Other endogenous chemicals (i.e. produced by the body) are also likely candidates for the effects of exercise on neurogenesis. Dr Daniel Blackmore, a postdoctoral researcher in the laboratory of Professor Perry Bartlett at QBI, has shown in mouse brain extracts that growth hormone (GH) is capable of promoting the production of precursor neurons, which later turn into mature neurons. GH is also increased by exercise and decreased in the aged brain, matching the profile of any sought after modulator of neurogenesis, at least regarding exercise. Dr Jana Vukovic of QBI has similar findings for another chemical, a so-called chemokine that is released by microglia, a type of immune cell for the nervous system. As with GH, this chemokine is upregulated by exercise and decreased in the aged brain, and promotes the production of precursor neurons in the hippocampus.
There is considerable research showing that exercise is good for your brain. It seems to improve memory and executive functions in people across the age spectrum, effects that, at least in mice, are due to the production of new neurons, particularly in the hippocampus.

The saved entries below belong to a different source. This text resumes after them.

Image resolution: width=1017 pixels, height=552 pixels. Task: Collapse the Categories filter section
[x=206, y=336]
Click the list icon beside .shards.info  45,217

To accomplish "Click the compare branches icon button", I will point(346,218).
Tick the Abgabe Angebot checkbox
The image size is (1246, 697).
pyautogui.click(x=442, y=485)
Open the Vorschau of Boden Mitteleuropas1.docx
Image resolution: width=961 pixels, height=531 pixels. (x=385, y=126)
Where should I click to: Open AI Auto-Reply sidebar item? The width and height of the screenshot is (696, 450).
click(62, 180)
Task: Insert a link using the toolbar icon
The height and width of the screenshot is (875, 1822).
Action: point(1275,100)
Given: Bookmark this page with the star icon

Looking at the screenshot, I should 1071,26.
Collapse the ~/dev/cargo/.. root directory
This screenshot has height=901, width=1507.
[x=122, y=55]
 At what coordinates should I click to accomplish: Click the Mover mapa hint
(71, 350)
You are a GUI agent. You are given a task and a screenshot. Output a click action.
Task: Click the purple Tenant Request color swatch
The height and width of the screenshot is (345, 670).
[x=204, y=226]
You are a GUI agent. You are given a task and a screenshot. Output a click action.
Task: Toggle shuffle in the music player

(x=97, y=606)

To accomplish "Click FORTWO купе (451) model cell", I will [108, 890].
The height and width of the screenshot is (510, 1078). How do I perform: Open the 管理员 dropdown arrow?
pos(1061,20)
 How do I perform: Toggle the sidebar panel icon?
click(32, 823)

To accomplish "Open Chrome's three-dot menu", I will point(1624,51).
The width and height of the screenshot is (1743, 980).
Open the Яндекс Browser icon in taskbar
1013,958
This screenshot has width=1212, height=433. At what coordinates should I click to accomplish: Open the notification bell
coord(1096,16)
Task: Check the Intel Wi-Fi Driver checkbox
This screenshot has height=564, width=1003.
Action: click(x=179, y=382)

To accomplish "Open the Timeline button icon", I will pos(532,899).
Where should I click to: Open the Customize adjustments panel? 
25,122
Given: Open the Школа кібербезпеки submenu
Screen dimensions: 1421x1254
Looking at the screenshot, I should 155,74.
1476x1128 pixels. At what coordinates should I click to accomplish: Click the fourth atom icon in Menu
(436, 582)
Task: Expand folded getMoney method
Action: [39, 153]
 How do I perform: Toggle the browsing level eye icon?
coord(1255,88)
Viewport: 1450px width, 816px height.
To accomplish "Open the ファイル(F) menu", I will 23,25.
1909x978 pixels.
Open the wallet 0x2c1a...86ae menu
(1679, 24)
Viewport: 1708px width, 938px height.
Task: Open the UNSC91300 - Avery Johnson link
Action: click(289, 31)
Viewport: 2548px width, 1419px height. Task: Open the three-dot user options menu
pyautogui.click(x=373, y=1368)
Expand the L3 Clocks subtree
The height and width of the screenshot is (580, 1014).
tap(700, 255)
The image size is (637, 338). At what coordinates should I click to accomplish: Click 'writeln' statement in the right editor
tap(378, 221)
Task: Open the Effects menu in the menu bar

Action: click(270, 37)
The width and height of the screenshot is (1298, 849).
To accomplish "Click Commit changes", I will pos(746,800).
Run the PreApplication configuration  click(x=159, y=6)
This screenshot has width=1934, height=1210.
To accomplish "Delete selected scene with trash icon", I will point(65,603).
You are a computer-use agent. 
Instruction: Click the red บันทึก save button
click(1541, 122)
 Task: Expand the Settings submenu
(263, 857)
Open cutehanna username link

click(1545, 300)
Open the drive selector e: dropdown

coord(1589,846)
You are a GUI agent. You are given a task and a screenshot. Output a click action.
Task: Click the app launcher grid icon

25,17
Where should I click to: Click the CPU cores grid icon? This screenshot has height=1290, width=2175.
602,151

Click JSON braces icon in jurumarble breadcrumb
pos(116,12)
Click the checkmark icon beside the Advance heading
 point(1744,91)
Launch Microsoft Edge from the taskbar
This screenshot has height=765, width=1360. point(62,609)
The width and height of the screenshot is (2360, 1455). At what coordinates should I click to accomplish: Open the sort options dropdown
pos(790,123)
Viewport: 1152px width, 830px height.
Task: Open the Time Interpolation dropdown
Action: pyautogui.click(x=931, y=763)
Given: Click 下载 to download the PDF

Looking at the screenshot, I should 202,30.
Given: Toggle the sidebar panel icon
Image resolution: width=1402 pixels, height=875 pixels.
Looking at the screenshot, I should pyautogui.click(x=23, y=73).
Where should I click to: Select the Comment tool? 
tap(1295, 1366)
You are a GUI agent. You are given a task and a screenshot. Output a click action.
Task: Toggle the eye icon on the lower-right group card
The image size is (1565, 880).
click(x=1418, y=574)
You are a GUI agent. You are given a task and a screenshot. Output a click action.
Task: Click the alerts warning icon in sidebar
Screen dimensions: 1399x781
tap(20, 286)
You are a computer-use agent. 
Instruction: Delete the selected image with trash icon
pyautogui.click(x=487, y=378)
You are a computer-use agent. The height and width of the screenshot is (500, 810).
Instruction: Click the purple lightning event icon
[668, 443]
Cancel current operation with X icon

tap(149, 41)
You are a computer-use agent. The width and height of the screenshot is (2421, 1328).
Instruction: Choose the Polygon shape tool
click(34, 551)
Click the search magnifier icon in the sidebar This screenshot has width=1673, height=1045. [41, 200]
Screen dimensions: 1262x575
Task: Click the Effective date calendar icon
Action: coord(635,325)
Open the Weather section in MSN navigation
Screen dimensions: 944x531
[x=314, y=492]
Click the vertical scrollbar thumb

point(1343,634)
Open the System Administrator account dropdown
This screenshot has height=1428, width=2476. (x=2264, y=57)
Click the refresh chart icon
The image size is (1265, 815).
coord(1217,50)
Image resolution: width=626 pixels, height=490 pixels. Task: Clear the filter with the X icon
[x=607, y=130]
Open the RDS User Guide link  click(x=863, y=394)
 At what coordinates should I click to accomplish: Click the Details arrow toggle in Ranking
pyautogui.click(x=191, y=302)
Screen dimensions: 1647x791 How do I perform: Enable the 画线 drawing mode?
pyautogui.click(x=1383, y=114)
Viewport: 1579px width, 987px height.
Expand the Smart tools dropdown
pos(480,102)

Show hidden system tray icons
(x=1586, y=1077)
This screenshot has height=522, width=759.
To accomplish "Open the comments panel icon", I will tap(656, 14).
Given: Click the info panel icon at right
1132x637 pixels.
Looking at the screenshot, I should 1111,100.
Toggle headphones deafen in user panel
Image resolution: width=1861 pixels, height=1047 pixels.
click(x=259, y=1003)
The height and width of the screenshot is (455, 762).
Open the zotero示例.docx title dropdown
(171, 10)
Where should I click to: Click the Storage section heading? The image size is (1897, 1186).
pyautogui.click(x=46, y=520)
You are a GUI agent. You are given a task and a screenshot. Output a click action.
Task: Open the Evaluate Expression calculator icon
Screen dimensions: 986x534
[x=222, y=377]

Through a similar mechanism, exercise also appears to be protective against the cognitive decline that is characteristic of dementias such as Alzheimer’s Disease. Add to these long-term cognitive benefits the known short-term effects of exercise on the brain, as well as the cardiovascular benefits, and you’ve got a pretty powerful modulator of our biology. So why wouldn’t you want to exercise? Because it’s hard work? Not good enough – it’s worth it.